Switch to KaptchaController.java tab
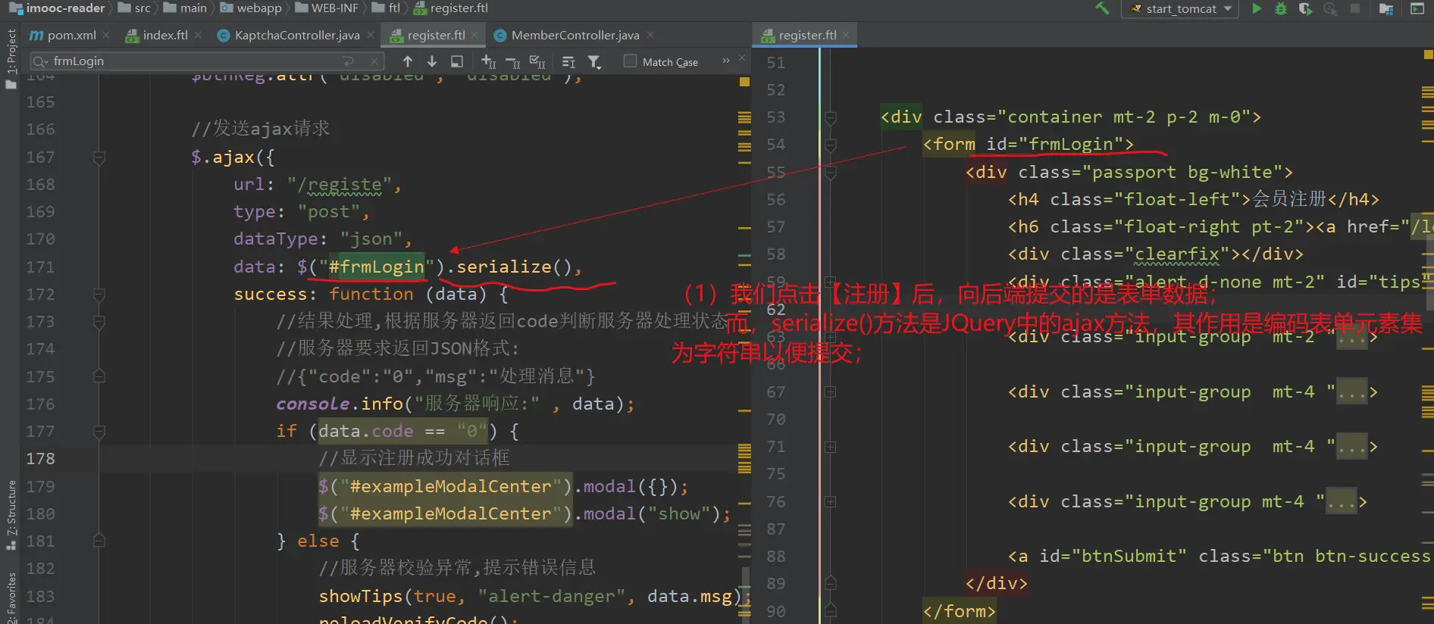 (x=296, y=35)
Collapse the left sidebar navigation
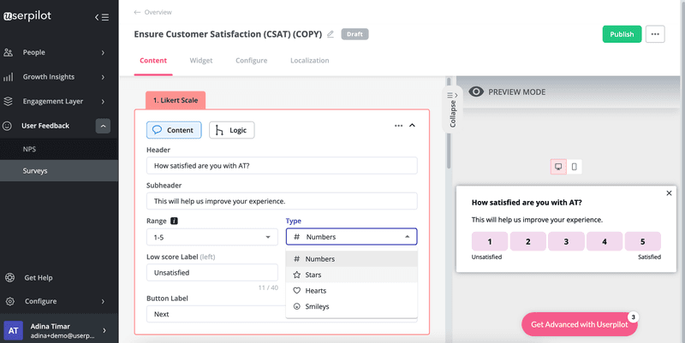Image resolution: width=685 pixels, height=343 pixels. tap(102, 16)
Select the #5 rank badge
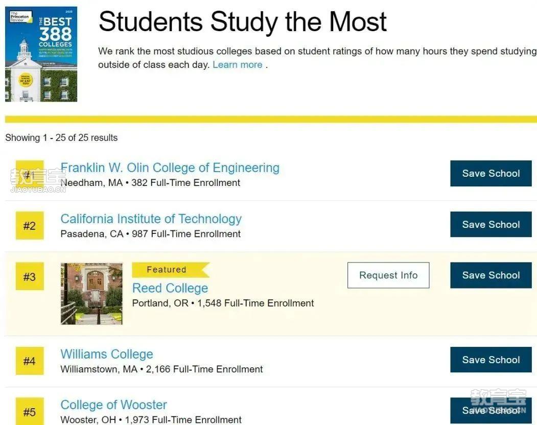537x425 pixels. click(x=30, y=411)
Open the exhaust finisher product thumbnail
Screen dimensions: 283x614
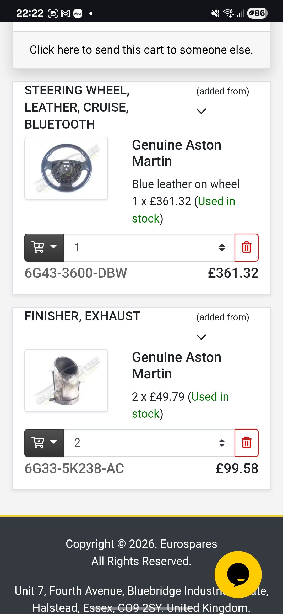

> **Instructions for the task**:
Set down every line of the entries above again, exactly as written, but not the pictures.

> **Task output**:
Switch to KaptchaController.java tab
 (x=296, y=35)
Collapse the left sidebar navigation
Image resolution: width=685 pixels, height=343 pixels. tap(102, 16)
Select the #5 rank badge
537x425 pixels. click(x=30, y=411)
Open the exhaust finisher product thumbnail
Screen dimensions: 283x614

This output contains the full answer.